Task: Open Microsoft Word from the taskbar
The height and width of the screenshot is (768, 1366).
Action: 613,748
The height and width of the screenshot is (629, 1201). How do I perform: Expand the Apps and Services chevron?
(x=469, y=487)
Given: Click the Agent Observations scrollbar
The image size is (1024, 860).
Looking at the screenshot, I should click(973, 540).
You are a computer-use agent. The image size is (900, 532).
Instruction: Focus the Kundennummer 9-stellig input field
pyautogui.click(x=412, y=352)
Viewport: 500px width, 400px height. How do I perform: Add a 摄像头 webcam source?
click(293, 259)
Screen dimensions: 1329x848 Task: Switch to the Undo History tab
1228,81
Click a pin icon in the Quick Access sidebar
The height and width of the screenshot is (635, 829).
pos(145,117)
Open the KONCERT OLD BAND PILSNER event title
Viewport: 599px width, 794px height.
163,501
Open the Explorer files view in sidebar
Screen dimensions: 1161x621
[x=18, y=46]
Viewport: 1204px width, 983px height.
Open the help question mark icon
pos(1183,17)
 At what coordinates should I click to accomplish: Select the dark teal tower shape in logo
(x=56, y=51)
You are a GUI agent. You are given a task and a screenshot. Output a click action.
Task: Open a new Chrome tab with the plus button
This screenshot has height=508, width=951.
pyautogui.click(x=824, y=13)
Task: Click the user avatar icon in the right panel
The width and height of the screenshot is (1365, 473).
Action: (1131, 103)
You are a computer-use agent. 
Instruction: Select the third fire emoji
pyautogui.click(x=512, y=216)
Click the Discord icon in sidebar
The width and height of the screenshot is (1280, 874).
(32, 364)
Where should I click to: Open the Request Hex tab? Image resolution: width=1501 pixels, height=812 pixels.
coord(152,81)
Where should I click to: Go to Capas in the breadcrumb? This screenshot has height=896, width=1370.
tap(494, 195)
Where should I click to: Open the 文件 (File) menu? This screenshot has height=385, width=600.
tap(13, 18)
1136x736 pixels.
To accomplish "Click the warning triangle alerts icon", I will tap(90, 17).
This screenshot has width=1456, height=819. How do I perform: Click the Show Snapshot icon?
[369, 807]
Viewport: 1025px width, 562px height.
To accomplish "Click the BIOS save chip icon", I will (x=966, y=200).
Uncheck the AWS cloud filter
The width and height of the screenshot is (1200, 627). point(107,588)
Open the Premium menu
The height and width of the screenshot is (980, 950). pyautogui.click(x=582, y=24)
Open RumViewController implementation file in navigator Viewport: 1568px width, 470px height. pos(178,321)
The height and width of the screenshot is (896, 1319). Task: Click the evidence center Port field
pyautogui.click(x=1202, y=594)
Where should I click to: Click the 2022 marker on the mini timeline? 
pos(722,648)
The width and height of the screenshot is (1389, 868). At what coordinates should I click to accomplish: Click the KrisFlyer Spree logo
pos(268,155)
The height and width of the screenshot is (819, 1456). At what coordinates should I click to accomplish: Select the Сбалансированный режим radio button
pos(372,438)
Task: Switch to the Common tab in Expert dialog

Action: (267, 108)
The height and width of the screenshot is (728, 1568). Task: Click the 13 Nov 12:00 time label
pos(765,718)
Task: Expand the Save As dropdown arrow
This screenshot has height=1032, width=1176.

----

STATED GOAL:
List every line in the records above that contains the word "Switch".

COMPLETE OUTPUT:
Screen dimensions: 1329x848 Task: Switch to the Undo History tab
Task: Switch to the Common tab in Expert dialog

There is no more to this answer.